I've been thinking hard about the situation I described last week with an undergrad student (UgS) who is looking to work in the lab over the summer. The fact is, I think I jumped too quickly to a decision based on my immediate goals, without stepping back a bit. Obviously, as a new faculty member my main focus is getting things DONE in the lab and writing grants. From this perspective it is easy to say that anything that does not specifically lead to producing data that can be used for publications and grants is not worth my time right now. I'm stretched thin enough as it is and as such, should strive to minimize any more distractions at all costs. Right?
Well, the situation with UgS is not so cut and dry. As I mentioned earlier, UgS came to the lab as part of a specific diversity program and would be supported over the summer by this program. This same program is one that I have started a relationship with and written into grants as something I am committed to supporting. Grants aside, I am committed to the goals of the program and want to see it succeed, both as a whole and in my own lab. What I had not taken into consideration was that these students require more work from me than typical undergrad researchers and it is unreasonable for me to hold them up to the same light that I do some of the other students in the lab. I think I realized this on some level, but did not fully appreciate it until I sat down to think about the situation with UgS. This is the point of the program. This is what I have committed to.

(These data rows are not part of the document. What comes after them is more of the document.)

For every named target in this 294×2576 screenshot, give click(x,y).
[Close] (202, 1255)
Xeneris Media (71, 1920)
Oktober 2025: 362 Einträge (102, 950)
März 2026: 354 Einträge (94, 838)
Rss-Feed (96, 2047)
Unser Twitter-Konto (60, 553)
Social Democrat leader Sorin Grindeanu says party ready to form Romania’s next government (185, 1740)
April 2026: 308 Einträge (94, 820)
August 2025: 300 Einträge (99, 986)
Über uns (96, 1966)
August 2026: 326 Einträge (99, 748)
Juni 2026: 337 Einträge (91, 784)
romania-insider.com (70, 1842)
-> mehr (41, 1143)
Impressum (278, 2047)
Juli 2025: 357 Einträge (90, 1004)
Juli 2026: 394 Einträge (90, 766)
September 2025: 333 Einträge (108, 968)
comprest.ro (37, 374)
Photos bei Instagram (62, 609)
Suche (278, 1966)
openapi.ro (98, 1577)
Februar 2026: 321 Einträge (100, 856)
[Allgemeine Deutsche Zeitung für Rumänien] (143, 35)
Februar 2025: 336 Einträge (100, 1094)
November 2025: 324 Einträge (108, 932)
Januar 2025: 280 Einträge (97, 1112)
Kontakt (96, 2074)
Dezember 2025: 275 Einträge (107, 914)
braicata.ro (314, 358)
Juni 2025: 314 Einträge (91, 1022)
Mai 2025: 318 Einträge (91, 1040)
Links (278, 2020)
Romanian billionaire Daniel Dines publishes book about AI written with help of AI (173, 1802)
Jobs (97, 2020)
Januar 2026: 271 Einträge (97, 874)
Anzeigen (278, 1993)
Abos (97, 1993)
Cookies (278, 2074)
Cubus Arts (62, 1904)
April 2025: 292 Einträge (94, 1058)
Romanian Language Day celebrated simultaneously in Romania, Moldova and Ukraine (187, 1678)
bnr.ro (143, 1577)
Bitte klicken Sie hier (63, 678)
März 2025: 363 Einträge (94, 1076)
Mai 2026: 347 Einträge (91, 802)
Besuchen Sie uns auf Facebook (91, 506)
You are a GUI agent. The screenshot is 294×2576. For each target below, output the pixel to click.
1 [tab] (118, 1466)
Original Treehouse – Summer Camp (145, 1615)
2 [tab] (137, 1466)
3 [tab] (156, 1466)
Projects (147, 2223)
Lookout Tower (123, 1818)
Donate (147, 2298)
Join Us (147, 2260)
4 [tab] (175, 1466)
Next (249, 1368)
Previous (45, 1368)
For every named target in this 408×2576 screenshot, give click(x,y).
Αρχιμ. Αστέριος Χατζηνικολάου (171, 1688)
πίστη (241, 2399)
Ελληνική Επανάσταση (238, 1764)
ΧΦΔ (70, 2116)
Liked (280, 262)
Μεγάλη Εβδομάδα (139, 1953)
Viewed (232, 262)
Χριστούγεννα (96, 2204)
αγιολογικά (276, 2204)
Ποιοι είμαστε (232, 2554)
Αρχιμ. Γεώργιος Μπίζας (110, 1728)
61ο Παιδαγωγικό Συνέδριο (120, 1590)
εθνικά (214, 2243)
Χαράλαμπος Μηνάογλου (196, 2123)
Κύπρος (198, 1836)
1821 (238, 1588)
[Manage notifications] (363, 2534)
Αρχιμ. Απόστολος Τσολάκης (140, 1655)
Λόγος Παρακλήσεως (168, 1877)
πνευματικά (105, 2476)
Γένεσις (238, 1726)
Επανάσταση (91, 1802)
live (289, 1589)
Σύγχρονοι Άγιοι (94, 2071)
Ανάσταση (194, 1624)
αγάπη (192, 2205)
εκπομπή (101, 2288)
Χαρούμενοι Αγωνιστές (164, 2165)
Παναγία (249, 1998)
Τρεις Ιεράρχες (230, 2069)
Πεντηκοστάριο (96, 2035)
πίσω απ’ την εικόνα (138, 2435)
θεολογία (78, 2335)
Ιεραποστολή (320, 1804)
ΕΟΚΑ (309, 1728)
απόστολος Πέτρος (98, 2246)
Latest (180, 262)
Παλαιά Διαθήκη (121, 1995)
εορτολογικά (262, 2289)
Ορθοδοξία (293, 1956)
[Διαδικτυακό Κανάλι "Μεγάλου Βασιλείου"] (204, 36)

Sure, there are flaws in the program in terms of interaction between the coordinators and the mentors and there has to be more support for the mentors in terms of being prepared for the various students who we are sent, but I still think my expectations were in the wrong place. Unfortunately, with everything that has been going on this semester I did not take the time to reflect on this until now, which is entirely my fault. Having spoken to several people in the program and UgS directly, I now feel that I need to be more involved with this student than other undergrads and very carefully set up a plan so that UgS will succeed, despite their limitations. If it means that I need to spend a bit more of my time working with UgS and that one of my grad students needs to watch UgS for longer than they would normally monitor an undergrad in the lab, that's the price I am willing to pay for the goals of the program. After all, what is commitment without being willing to shoulder some cost?